On Nov. 26, we’ll see if this way will work.
Ken is wealthy enough to not need to make one dime on it. His interest is promoting creativity, authors, and getting both as close to the fans as possible. Realistically, this will be covering a lot of out of print works, but that’s OK. There’s a lot of out of print titles people haven’t read.
Ken leads the way with all 14 volumes of Love Hina, which will therefore be available for free download and viewing once the full site is up.
I haven’t actually read the manga, and I only saw a few episodes of the anime (like 3, I think?), so I will be reading.
As a former manga translator (of high skill and great pride in my work), let me tell you my simple and honest opinion: the industry NEEDS this. That includes the U.S. side, though contracts and rights issues may make doing the same thing on U.S. shores more difficult.
If it ever does happen, I would do everything possible to support it myself.

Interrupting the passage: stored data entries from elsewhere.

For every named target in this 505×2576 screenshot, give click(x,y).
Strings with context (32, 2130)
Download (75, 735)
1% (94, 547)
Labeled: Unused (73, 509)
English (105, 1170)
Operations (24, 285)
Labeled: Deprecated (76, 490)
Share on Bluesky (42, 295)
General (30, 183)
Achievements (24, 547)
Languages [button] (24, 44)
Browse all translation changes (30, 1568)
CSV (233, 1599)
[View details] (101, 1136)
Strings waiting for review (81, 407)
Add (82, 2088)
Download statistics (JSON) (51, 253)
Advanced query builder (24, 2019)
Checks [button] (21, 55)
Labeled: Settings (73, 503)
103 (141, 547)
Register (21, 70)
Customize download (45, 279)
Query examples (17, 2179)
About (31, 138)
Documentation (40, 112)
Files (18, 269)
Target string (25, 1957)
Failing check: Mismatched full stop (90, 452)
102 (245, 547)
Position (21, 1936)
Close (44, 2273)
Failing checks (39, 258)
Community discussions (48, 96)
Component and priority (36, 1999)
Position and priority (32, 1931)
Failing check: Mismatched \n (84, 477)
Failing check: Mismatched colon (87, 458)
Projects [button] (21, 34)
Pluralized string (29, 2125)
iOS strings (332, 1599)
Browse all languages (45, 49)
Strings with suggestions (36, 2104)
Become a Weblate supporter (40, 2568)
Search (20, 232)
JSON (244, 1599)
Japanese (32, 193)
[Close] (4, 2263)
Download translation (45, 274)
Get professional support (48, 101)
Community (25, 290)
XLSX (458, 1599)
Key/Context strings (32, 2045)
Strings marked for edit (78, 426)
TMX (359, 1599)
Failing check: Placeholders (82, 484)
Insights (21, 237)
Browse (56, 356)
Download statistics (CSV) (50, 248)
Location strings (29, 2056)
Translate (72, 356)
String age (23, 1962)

I even have my own dreams of novel writing, for the works of great Japanese artists inspire me deeply and really make me want to create on my own. It’s ideas like this that give me some hope in this world.
This is an idea whose time has come. We’re not all carpenters. We can’t just build shelves to store 100 volumes of manga. Even if you have to pay for it, and believe me, I’m all for supporting creators and artists, the point is having it in a good format that you can have on a hard drive or portable device.
Why can’t you be able to enjoy manga on PC, or iPad, or PS3 image viewer, or PSP, or anything of the sort? Why not? Let’s strip the barriers down, get the support to these artists that they richly deserve, and spread the joy of artistic creativity to the fans and readers who will enjoy and appreciate it.